Gibt es etwas, das Sie anders machen werden als in den vergangenen vier Jahren?

Ganz sicher. Ich habe auch Lehrgeld bezahlt. Manchmal hätte ich geduldiger sein müssen, an anderer Stelle ungeduldiger. An mancher Stelle hätte ich mehr vertrauen sollen und an anderer weniger. Zunehmendes Alter hat zwar auch Nachteile, aber ich bin froh über meine wachsende Lebenserfahrung. Und voraussichtlich werde ich mir in Zukunft auch nicht wieder die Haare färben.

Worauf freuen Sie sich am allermeisten?

Auf die Aufbruchsstimmung, wenn wir merken, dass wir die Pandemie überwunden haben.

Ist der Bürgermeister-Job insgesamt so, wie Sie ihn sich vorgestellt haben?

Es ist etwas anderes, wenn man das Steuer selbst in der Hand hält, wenn man selbst öffentlich bewertet wird und wenn man selbst die Konsequenzen für gewichtige Entscheidungen oder Statements tragen muss. Ich habe aber soviel Freude an dem Amt, wie ich es mir erhofft habe.

Mir ist es wichtig, mich immer auch zu hinterfragen. Kritik kann gerade im politischen Raum ungerecht sein und manchmal kann man sich nur aussuchen, ob man die Ohrfeige von der einen oder von der anderen Seite bekommt, manchmal muss ich auch für Dinge gerade stehen, die ich mir persönlich nicht zuschreibe. Ich lege großen Wert auf die Einschätzung meiner Vertrauten und ich pflege mein Familienleben und wichtige Freundschaften, die mich erden. Besonders wichtig ist mir, dass ich mir immer im Spiegel in die Augen sehen kann.

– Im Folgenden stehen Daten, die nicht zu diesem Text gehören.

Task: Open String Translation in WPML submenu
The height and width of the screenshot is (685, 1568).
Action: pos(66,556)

Sind Sie noch aufgeregt, wenn Sie in eine politische Sitzung gehen oder einen wichtigen prominenten Besuch bei sich haben?

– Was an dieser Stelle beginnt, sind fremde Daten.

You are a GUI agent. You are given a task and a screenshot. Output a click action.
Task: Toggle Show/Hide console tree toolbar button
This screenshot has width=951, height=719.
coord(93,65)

Ich erinnere mich noch sehr an meinen ersten Hauptausschuss und gleich waren mehrere Bürgerinitiativen vor Ort, die für ihre Interessen eingetreten sind. Ich ging durch die große Tür und den vollen Saal und habe versucht gelassen zu wirken. Das hat recht schnell auch gut funktioniert, weil ich immer auf Unterstützung von sehr kompetenten und vertrauten Menschen bauen kann. Das gibt Sicherheit, aber eine gewisse Anspannung und Aufgeregtheit bleibt und ist auch wichtig.

Was mögen Sie persönlich am liebsten in Oranienburg und warum leben Sie gern hier?

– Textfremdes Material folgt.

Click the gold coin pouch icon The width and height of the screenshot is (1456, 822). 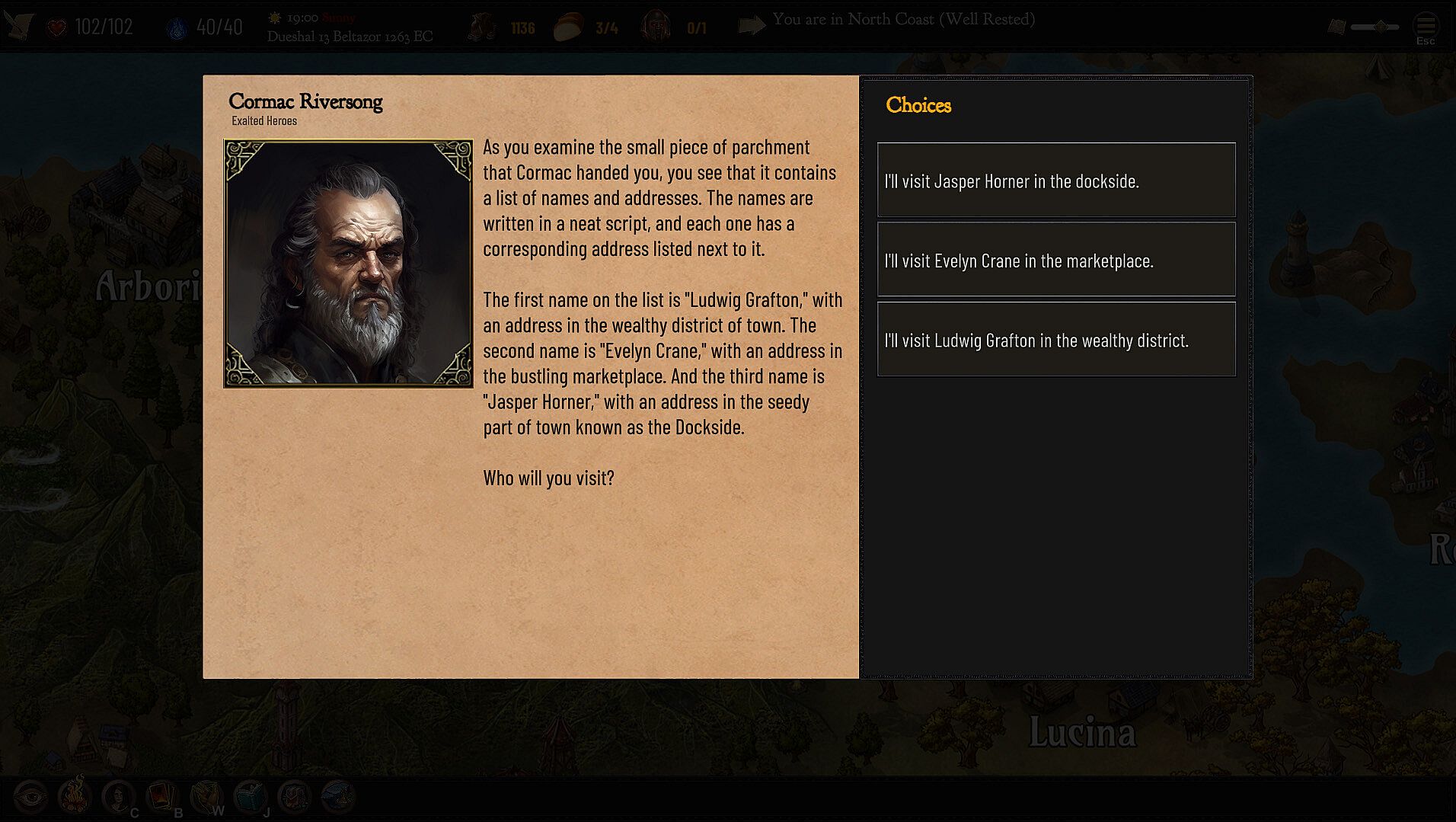pyautogui.click(x=481, y=27)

Oranienburg ist meine Stadt. Die Berliner Luft kommt noch an, aber wir sind auch weit genug draußen, hier kennt man sich noch, aber es ist nicht beengt, Oranienburg ist ein historisch, landschaftlich und kulturell sehr spannender und aufblühender Ort, der mit Veränderungen in der jüngeren Vergangenheit gute Erfahrungen gemacht hat. Und die Mentalität der Menschen entspricht mir. Oranienburg ist mein Zuhause.